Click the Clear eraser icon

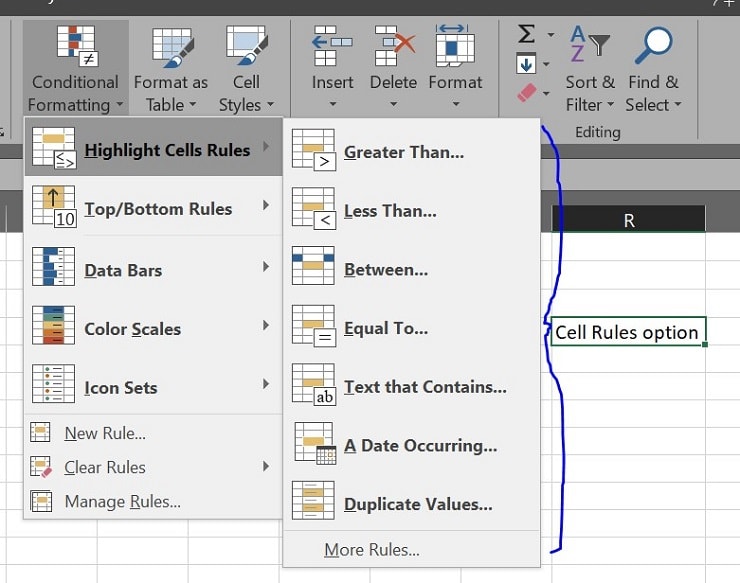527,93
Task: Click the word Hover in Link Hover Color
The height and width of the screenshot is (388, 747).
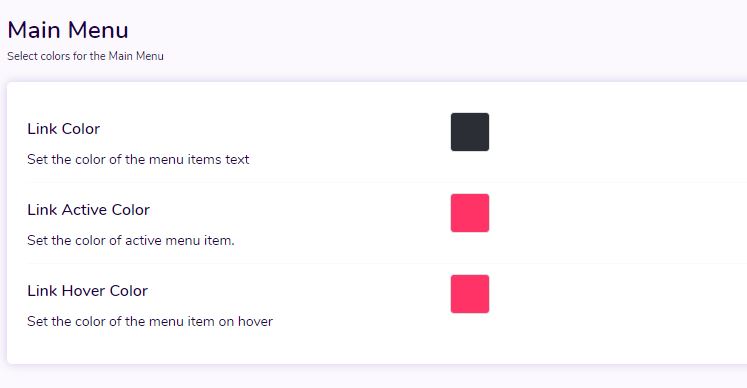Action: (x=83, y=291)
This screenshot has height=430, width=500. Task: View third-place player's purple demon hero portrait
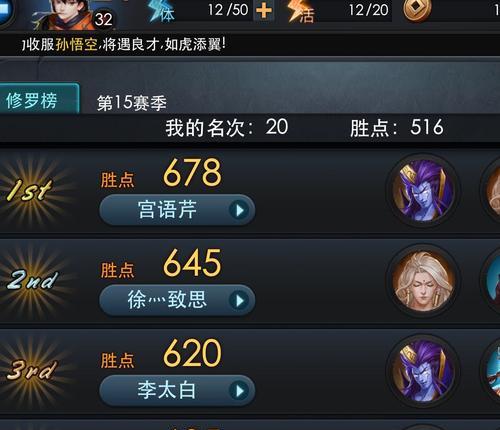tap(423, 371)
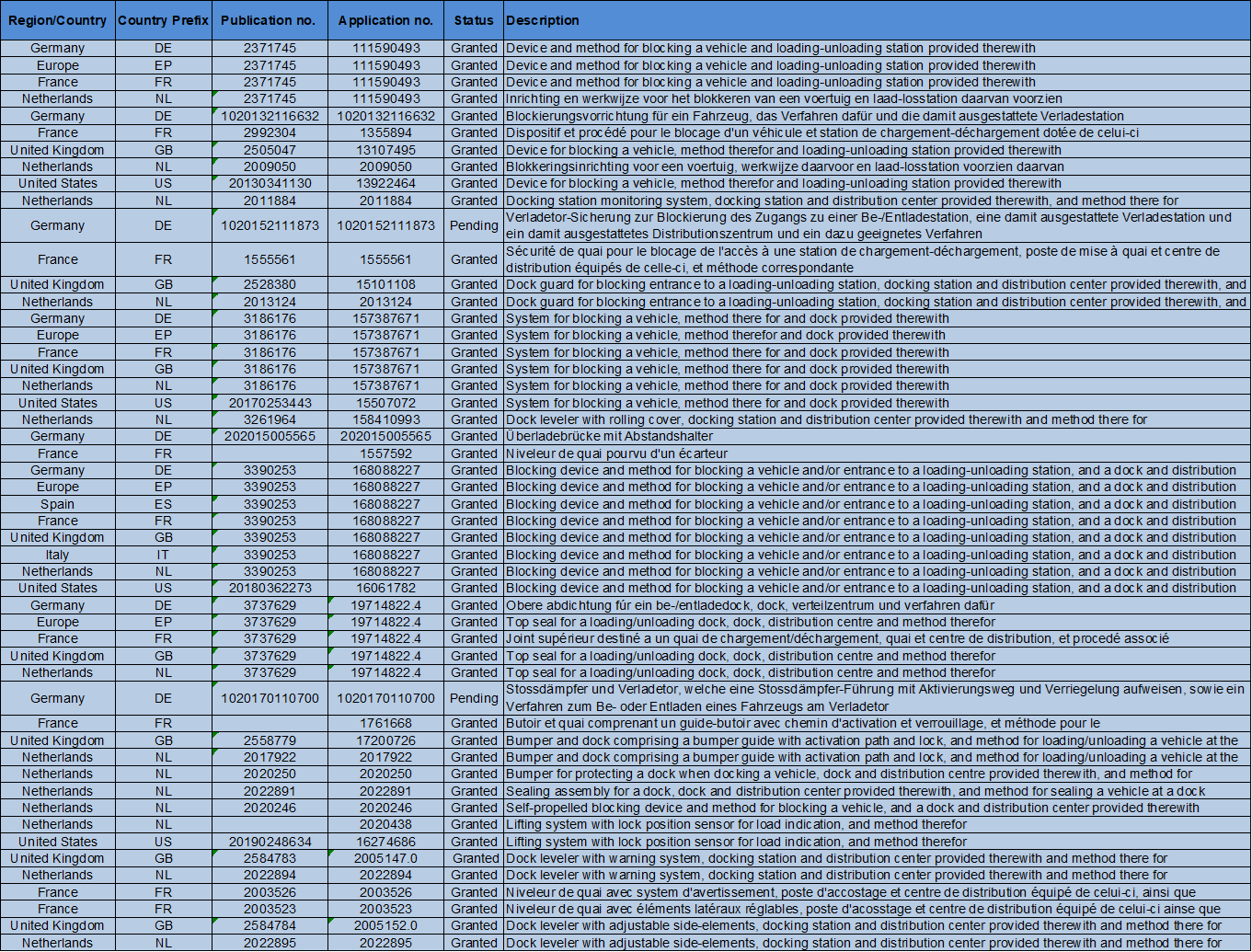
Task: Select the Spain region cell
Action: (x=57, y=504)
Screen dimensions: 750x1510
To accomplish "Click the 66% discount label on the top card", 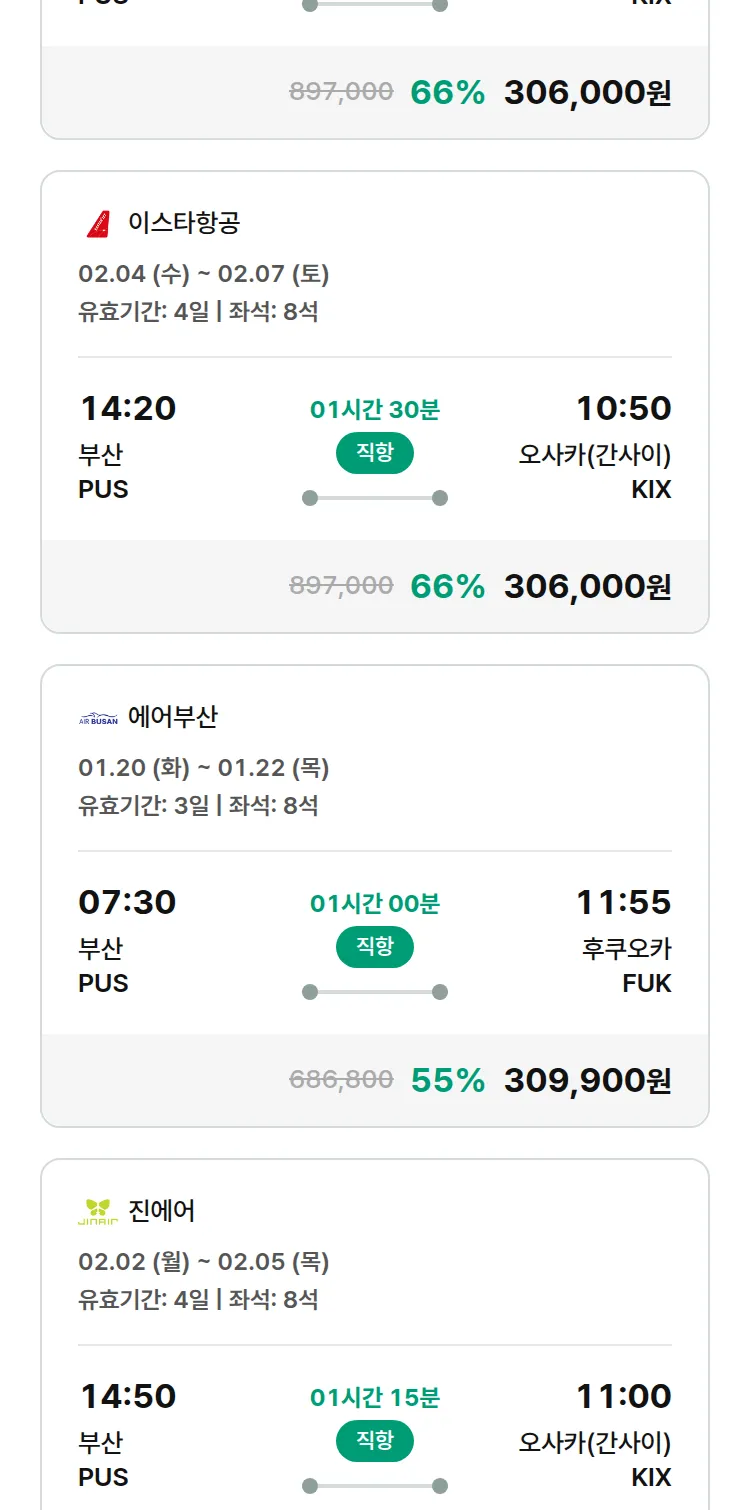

--------

* **THE TASK**: Turn each line of the material above into a numbered list, skipping blank lines and leaving out the pictures.

* **ANSWER IN FULL**:
1. Click the Clear eraser icon
2. 527,93
3. Task: Click the word Hover in Link Hover Color
4. The height and width of the screenshot is (388, 747).
5. Action: (x=83, y=291)
6. This screenshot has height=430, width=500. Task: View third-place player's purple demon hero portrait
7. tap(423, 371)
8. Task: Select the Spain region cell
9. Action: (x=57, y=504)
10. Screen dimensions: 750x1510
11. To accomplish "Click the 66% discount label on the top card", 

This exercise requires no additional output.